Of note is that even when hypocalcemia is considered one of the cardinal features of the syndrome, the prevalence of this electrolyte abnormality depends on the selection criteria used, ranging from 13 to 72%. Patients with phenotypic characteristics of the DiGeorge anomaly are more likely to have clinical evidence of hypocalcemia or to have calcium levels measured. A lower prevalence of hypocalcemia is seen in clinical presentations more consistent with the velocardiofacial syndrome in which calcium levels may not be routinely checked [11]. In a large European cohort study of 558 patients known to have 22q11.2 deletions, hypocalcemia was noted in 60% of the subjects of whom 39% had presented with seizures [8].

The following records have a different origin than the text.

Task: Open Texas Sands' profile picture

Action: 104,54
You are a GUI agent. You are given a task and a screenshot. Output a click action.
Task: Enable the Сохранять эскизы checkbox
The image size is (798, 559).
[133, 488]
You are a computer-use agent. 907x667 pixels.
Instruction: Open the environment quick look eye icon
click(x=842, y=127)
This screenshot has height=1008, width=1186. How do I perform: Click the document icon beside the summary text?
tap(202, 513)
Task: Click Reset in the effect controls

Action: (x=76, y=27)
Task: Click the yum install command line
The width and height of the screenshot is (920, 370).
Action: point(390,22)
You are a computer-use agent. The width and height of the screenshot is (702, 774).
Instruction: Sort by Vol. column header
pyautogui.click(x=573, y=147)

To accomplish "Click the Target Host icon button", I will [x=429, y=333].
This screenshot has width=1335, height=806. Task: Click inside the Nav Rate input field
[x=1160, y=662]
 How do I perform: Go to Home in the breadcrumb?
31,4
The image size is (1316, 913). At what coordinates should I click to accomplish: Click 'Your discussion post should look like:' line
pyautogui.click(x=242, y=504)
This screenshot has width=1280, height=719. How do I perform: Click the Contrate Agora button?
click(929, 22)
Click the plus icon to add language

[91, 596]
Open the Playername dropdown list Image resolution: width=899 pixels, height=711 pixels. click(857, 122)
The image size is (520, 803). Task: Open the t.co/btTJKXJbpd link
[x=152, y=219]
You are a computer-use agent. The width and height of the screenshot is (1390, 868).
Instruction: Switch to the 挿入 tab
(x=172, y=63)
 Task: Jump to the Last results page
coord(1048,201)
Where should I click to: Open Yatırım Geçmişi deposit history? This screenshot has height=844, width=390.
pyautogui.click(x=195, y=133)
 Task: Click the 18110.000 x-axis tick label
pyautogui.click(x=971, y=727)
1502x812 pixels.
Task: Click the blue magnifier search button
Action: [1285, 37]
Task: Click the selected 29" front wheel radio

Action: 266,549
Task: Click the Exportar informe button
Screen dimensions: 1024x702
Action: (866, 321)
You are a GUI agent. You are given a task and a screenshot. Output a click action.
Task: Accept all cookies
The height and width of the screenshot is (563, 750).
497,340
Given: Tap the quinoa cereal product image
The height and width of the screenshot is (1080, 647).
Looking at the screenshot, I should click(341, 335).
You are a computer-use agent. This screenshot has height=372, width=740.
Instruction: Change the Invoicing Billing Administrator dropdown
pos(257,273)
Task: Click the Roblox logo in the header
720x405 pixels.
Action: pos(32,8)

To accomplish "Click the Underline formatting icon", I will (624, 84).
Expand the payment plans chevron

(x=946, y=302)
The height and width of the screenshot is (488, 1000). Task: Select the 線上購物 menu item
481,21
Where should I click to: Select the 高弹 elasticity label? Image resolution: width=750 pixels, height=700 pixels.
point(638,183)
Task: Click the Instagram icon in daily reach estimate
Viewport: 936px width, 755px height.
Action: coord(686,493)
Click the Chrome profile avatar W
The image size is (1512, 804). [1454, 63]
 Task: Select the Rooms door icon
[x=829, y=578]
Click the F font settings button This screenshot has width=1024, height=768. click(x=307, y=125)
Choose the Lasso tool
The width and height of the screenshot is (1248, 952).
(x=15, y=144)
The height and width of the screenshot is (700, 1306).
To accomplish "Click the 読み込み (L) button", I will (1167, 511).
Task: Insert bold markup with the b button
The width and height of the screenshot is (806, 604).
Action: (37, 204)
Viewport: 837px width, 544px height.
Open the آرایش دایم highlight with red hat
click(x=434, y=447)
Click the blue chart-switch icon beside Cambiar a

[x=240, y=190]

Hypoparathyroidism can result in transient, persistent, late-onset or latent hypocalcemia. Patients who are diagnosed later in life may have a latent form of hypoparathyroidism [2, 10]. There are insufficient data to describe the natural course of asymptomatic hypocalcemia diagnosed in older patients. In spite of this it is clear that in some patients, seizures may be the first manifestation of their hypocalcemia, either spontaneously or precipitated during periods of increased metabolic demand [3].

Patients with chromosome 22q11.2 deletion syndrome can have a variety of brain abnormalities when assessed by neuroimaging. Basal ganglia calcification, similar to that seen in the patient presented in this case report, have been rarely described in the literature. Possible explanations include a low incidence of this finding or a lack of computer tomography studies being performed on such patients or being performed in patients who were too young to have developed this abnormality. Most of the patients with chromosome 22q11.2 syndrome were studied with magnetic resonance imaging, possibly missing any calcification. The significance of this finding is unclear [1, 1013].

Treatment of severe symptomatic hypocalcemia requires prompt administration of parental calcium. In contrast, asymptomatic hypocalcemia may be treated with oral calcium and vitamin D supplements. Serum calcium levels should be maintained in the low-normal range to minimize hypercalciuria and the risk of development of renal calculi [11].

In summary, the diagnosis of chromosome 22q11.2 deletion syndrome during adulthood is uncommon. The condition is probably under diagnosed. It should be considered in adult patients presenting with idiopathic hypoparathyroidism. Patients with this syndrome should be informed of the symptoms that might occur with hypocalcemia, have their calcium-parathyroid hormone axis periodically checked and receive genetic counseled as there is a 50% risk of having an affected offspring [1, 5].

Conclusion

Chromosome 22q11.2 deletion syndrome has a variable phenotypic expression. This diagnosis should be considered in adult patients presenting with idiopathic hypoparathyroidism. The absence of the classical features of this condition should not exclude this pathology. Seizures, related to marked hypocalcemia, might be the initial presentation of this deletion. Treatment is relatively simple and can bring about profound clinical improvement.

Consent

The patient provided written informed consent for publication.